Näheres zu diesem Thema: http://www.test.de/themen/essen-trinken/test/Rueckstaende-aus-Verpackungen-Da-geht-was-rein-1240626-2240626/
@Bubensteyn:
Schönes Rezept! Einen Verbesserungsvorschlag, Deinen Begleittext betreffend, hätte ich trotzdem: der korrekte Gattungsbegriff dieses Knödels lautet nicht "Serviettenknödel" sondern "PlastikAlufolienknödel".
(Außerdem würde ich den Zwiebeln, nachdem sie fast fertig gedünstet sind, noch eine feingehackte Knoblauchzehe beimengen.

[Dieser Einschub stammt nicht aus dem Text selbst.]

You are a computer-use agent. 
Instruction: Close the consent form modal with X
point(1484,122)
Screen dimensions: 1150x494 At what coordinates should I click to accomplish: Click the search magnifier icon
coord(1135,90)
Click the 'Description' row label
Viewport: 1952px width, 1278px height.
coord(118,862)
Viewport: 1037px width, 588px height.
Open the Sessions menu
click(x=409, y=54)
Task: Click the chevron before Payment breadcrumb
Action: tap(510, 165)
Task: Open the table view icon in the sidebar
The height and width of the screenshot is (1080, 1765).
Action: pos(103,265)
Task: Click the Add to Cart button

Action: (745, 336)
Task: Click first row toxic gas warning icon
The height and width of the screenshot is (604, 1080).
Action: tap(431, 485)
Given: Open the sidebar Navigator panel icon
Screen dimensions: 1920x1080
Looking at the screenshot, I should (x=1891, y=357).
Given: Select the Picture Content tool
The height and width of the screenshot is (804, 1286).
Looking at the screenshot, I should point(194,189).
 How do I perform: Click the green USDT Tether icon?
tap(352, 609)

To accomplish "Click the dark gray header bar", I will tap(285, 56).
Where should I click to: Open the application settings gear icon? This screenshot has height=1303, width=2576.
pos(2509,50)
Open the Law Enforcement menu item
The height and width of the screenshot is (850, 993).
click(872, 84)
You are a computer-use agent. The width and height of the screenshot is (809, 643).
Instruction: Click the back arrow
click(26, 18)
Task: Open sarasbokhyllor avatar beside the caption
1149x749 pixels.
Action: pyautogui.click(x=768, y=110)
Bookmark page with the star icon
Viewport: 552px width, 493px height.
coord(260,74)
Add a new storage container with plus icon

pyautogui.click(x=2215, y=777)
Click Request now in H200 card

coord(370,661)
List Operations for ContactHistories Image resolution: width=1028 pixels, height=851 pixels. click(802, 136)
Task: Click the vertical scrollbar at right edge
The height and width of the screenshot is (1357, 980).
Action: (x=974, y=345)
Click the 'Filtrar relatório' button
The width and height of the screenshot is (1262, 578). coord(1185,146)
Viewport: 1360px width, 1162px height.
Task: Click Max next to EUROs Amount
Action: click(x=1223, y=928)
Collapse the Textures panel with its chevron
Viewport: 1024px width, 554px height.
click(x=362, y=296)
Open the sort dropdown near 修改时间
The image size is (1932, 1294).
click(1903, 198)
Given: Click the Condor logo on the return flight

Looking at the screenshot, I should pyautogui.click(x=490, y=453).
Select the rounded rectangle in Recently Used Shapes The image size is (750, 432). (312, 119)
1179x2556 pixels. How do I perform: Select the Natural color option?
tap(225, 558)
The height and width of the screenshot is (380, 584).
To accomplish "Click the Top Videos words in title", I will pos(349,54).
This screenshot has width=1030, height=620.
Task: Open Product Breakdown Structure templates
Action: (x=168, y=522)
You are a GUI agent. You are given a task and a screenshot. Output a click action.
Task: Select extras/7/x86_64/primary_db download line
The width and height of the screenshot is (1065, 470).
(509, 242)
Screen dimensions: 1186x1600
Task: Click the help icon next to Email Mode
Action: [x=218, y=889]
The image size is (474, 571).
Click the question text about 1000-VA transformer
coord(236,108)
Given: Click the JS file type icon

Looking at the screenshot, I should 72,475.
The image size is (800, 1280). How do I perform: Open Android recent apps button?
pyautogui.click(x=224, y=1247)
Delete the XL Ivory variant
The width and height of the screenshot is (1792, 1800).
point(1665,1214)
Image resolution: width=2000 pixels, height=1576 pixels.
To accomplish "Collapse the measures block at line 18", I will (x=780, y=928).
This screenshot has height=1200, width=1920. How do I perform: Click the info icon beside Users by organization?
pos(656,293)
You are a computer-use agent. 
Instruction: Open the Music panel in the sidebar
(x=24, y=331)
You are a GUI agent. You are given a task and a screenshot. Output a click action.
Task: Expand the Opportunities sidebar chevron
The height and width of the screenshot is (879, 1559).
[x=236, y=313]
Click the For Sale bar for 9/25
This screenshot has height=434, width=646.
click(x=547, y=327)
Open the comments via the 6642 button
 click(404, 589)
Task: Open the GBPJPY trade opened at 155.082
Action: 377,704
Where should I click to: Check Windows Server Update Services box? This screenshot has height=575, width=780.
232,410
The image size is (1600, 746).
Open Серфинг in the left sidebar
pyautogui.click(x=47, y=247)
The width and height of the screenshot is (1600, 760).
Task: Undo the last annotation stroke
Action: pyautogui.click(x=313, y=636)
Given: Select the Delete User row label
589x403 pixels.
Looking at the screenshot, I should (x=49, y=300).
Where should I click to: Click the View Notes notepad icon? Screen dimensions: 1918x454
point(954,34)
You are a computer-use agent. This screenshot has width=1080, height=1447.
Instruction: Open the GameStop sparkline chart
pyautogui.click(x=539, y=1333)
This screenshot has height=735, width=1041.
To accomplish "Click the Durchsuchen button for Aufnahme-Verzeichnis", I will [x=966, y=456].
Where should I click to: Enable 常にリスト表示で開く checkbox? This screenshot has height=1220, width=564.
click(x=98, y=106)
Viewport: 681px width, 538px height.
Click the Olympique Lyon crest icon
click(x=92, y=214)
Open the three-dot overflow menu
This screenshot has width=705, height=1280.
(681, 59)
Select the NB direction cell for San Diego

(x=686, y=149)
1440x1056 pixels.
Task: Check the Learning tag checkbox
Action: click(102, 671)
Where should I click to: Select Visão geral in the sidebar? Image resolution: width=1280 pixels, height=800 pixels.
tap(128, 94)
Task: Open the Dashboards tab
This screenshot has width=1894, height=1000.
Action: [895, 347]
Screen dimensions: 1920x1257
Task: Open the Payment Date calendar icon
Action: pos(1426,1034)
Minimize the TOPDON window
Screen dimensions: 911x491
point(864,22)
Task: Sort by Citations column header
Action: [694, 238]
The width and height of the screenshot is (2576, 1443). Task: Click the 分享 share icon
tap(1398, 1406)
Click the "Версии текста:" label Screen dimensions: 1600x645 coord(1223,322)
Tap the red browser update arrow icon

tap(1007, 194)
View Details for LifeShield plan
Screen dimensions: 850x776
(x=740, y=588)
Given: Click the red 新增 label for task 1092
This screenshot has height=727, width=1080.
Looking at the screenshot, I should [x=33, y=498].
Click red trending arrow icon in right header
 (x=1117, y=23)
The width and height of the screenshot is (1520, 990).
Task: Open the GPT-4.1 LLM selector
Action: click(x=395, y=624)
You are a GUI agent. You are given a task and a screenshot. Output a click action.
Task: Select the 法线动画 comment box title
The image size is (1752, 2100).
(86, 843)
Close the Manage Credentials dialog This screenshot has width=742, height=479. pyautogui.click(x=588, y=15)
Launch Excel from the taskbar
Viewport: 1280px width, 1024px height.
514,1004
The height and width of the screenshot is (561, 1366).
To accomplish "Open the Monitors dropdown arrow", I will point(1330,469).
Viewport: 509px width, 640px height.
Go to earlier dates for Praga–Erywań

Aber das ist natürlich Geschmacksache)
P.S.
hier noch eine detaillierte Beschreibung des alternativen Verfahrens ohne Verwendung von Plastik- und Alufolie:
"Ein nasses, aber gut ausgewrungenes Geschirrtuch auf der Arbeitsfläche ausbreiten. Die Bretzelmasse darauf geben, zu einer Rolle formen und locker in das Tuch wickeln. Die Seiten mit Küchengarn wie ein Bonbon fest zubinden.
Einen genügend großen Topf mit reichlich Wasser zum Kochen bringen. Knödel hineingeben und im leicht siedenden Wasser 30 Minuten ziehen lassen. Dann auswickeln, abkühlen lassen und in dünne Scheiben schneiden."
(aus: http://lafer.rezepte.msn.de/Brezel_Knoedel_mit_Radieschen_und_Weisswurst.Rezepte )
Es wundert mich immer noch - oder macht mich auch wütend und das kann ich dann nicht verbergen, wenn
mit diesem Materialien so sorglos umgegangen wird.
brezelige Grüße
Ich habe mir schon Gedanken gemacht, warum Alufolie statt Tuch.
1. Es ist bequemer.
2. Ich verwende Alufolie praktisch nicht in meiner Küche. Es gibt bessere Alternativen.
3. In diesem Fall ist es - wie Du richtig anmerkst - durchaus eine Geschmacksfrage.
4. Ich habe Serviettenknödel auch schon mit Tuch gemacht. Ich kenne den Unterschied.
5. Ich frage mich, ober der ökologische Fußabdruck von 10 dm2 Aluminiumfolie nicht konkurrieren kann mit dem Umstand, dass es sich um ein vorher gewaschenes Tuch handeln muss, das anschließend vorgewaschen und dann wieder mit Waschmitteln und heißem Wasser in den optimalen Zustand gebracht werden muss.
Allerdings haben wir das schon länger nicht gemacht. Abfall fällt dabei keiner an.
Es klingt gut. Man hat ja früher durchaus versucht, mit Energie und Rohstoffen im Haushalt sparsam und sorgsam umzugehen.
Auf einen Versuch damit von Dir bin ich gespannt.